L’evoluzione normativa in materia territoriale ha vissuto, soprattutto nell’ultimo decennio, un processo di diversificazione di enti e strumenti competenti sul territorio; la legge 183/1989, la legge 142/1990, i decreti Bassanini e le recenti disposizioni sul passaggio di competenze alla Regione in materia idraulica hanno impresso una svolta decisiva sul panorama gestionale del territorio. L’Autorità di Bacino, pur con non pochi problemi è riuscita ad imporsi sul panorama nazionale, ma non è ancora sufficiente. Le sue competenze sono confinate entro i bacini perimetrati ai sensi della legge, che spesso escludono porzioni significative del territorio veneto, come avviene ad esempio per gran parte del bacino scolante. È pur vero che garantiscono un’adeguata considerazione dei problemi relativi al Rischio acque alte, ma molto spesso le perimetrazioni dei Piani Stralcio non riescono ad addentrarsi in territori soggetti a sofferenza idraulica ancora maggiore, che vanno in crisi per precipitazioni anche non intense, che non provocano certamente danni in termini di vite umane perse ma spesso e volentieri allagamenti per milioni di euro. I Consorzi di bonifica dovrebbero, quali conoscitori della realtà locale e della rete delle acque medio – basse, della quale sono gestori, avere in tali circostanze maggiore potere in materia pianificatoria, mettendo le conoscenze del territorio e le competenze in materia idrica-idraulica a servizio degli enti preposti allo sviluppo urbanistico programmato. Il problema è che il potere che doveva essere garantito ai Piani Generali di Bonifica non è mai stato attuato correttamente, cosicché il ruolo di questi enti si limita molto spesso al rilascio di pareri o di indirizzi generali per la pianificazione che vengono di volta in volta scavalcati.

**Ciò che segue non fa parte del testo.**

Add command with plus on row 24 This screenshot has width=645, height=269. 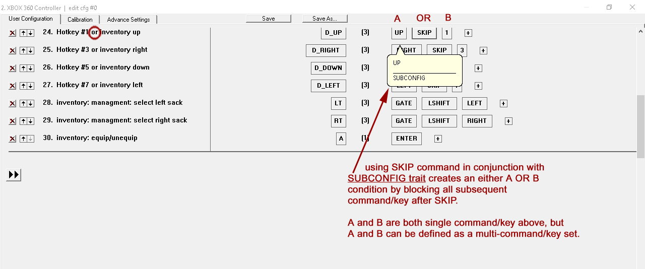[468, 33]
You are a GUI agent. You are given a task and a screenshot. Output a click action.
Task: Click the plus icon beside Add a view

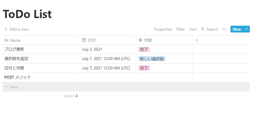6,29
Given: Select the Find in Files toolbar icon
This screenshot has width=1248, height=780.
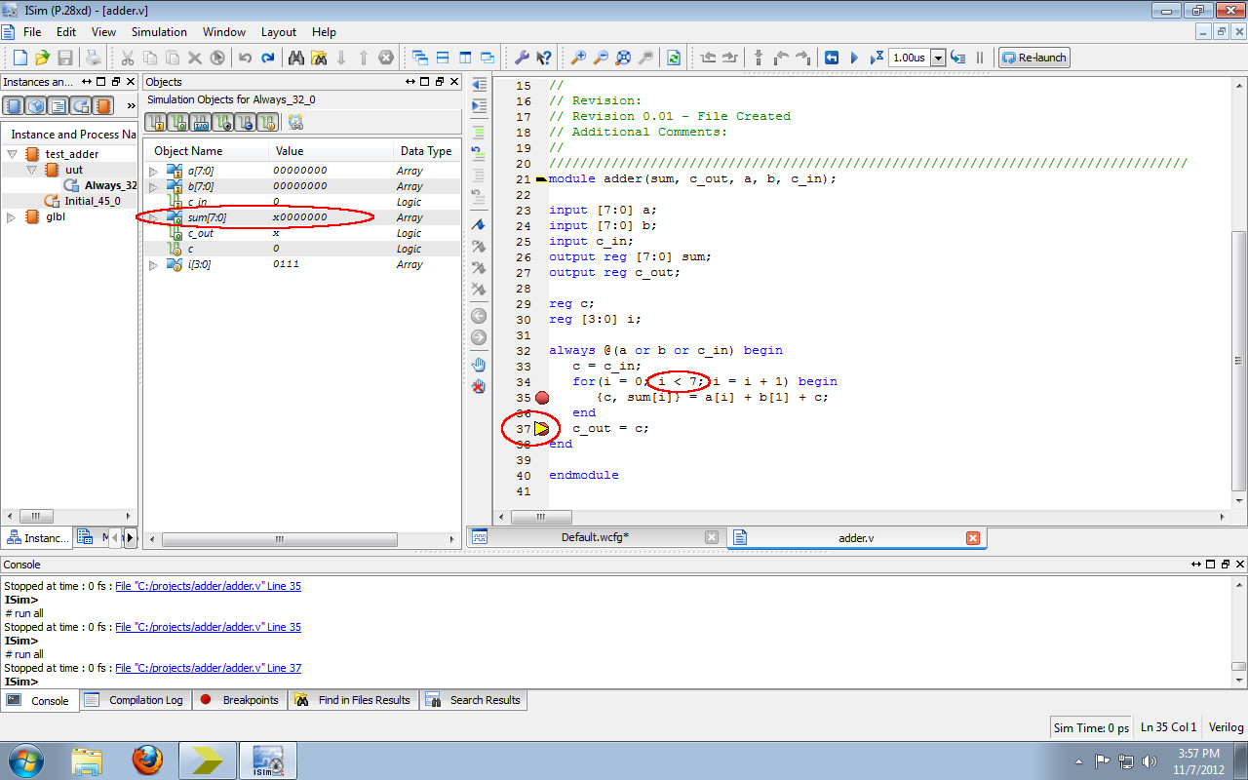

A partire dal 2002, con la Delibera della Giunta Regionale del Veneto n° 3637/2002, che imponeva ad ogni variante degli strumenti urbanistici una valutazione di compatibilità idraulica, c’è stato un primo tentativo coraggioso di inserire il tema della prevenzione del rischio idraulico nella Pianificazione tradizionale. Successivamente la stessa D.G.R.V. n° 3637/2002 è stata integrata e sostituita da altre Delibere sino ad arrivare alle ordinanze emesse dal Commissario delegato per l’emergenza concernente gli eccezionali eventi meteorologici del 26/09/2007. L’interrogativo è volto all’applicabilità concreta delle disposizioni, ovvero da un lato che la valutazione di compatibilità idraulica diventi un elemento ancor più pedante nella progettazione urbanistica, rischiando di renderlo piatto ed inefficace (soprattutto per interventi che non hanno motivo di avere una compatibilità idraulica, per esempio intereventi in aree aventi una pericolosità idraulica indotta dall’esterno e/o per carenze strutturali esogene ed edongene); dall'altro l’eventualità che non si riesca ad adottare in maniera univoca i criteri di compatibilità, proprio perché manca uno studio affrontato a livello territoriale d’area vasta (quindi la compatibilità sarà basata esclusivamente su criteri idraulici e idrologici e non territoriali).
La soluzione va ricercata in un corretto uso degli strumenti a disposizione, in un dialogo maggiore tra Autorità di Bacino – Regione – Provincia - Consorzi di Bonifica – Comuni – Enti gestori reti fognatura, con la predisposizione di strumenti urbanistici sviluppati in un’ottica di prevenzione del Rischio idraulico e Risanamento delle Acque.
A tale scopo un Piano d’Area, che si ricolleghi e faccia proprie sia le tematiche derivanti dall’Alto (Piani di Bacino) che dal Basso (realtà locali) potrebbe essere la scala giusta per poter definire un programma comune di prevenzione e soprattutto delle regole territoriali alle quali ogni singolo comune possa attenersi.